HIS GAITERS.

It was not unusual for Fuseli to walk into the students’ room, with his gaiters in his hand. He would put them on just before the Academy closed for the night. One night, in his hurry to begin, he forgot the gaiters, or rather mislaid them. A long-continued grumbling announced to the students present that something was wrong. One of the students, less careful than the others, began to titter; this caught the professor’s ears, who bounced out of the room, exclaiming, “Oh! you are all a set of teeves; you have stolen my gaiters!” The merriment had not subsided, when, reappearing with the missing articles in his hand, and assuming as bland a smile as he could command, he apologetically added, “Oh, no! I was the teef myself. It was I who stole the gaiters!”

THE DRAMA.

Fuseli was a profound scholar in the works of Shakspeare, so much so that he had the various passages of the plays at his fingers’ ends. As an illustration, the following incident occurred at a dinner table, at which many were present. Sitting beside Fuseli was a very garrulous, shallow young man, who several times misquoted the great dramatist.

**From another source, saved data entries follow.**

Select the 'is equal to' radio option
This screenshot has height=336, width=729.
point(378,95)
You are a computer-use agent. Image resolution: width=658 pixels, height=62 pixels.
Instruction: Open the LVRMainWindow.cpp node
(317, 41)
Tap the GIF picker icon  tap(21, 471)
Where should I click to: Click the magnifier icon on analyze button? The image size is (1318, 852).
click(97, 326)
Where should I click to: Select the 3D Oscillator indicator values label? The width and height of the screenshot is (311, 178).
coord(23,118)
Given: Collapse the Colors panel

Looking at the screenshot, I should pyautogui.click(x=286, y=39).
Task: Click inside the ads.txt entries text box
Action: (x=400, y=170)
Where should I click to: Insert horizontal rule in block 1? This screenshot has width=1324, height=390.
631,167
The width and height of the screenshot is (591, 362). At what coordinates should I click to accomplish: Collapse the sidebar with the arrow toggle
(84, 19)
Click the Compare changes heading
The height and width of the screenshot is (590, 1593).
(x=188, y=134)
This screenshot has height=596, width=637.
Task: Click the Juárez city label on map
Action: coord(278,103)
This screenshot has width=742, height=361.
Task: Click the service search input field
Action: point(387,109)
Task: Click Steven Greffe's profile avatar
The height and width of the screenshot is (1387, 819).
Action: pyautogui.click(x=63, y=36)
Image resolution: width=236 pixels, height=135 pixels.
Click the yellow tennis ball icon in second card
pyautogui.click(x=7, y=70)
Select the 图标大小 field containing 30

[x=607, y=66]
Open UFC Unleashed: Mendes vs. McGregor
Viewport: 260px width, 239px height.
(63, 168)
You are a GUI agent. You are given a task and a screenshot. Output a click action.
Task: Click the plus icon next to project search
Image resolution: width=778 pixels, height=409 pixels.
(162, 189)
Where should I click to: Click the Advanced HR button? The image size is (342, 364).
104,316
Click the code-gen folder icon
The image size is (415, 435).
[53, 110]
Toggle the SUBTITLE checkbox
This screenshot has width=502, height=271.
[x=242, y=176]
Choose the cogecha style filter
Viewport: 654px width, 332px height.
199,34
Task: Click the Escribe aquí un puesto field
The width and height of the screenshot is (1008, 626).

After receiving blunder upon blunder with an audible growl, he addressed the young gentleman with, “Where’s that to be found?”

“In Titus Andronicus, where the black, as you recollect, says—”

“No, saar, I do not recollect; I do not think it is in Taitus Andronicus at all.”

“Macbeth, perhaps,” ventured the quoter.

“No, no; it is not in Maac-beath.”

“In Hamlet.”

“No, nor in Haamlet, saar.”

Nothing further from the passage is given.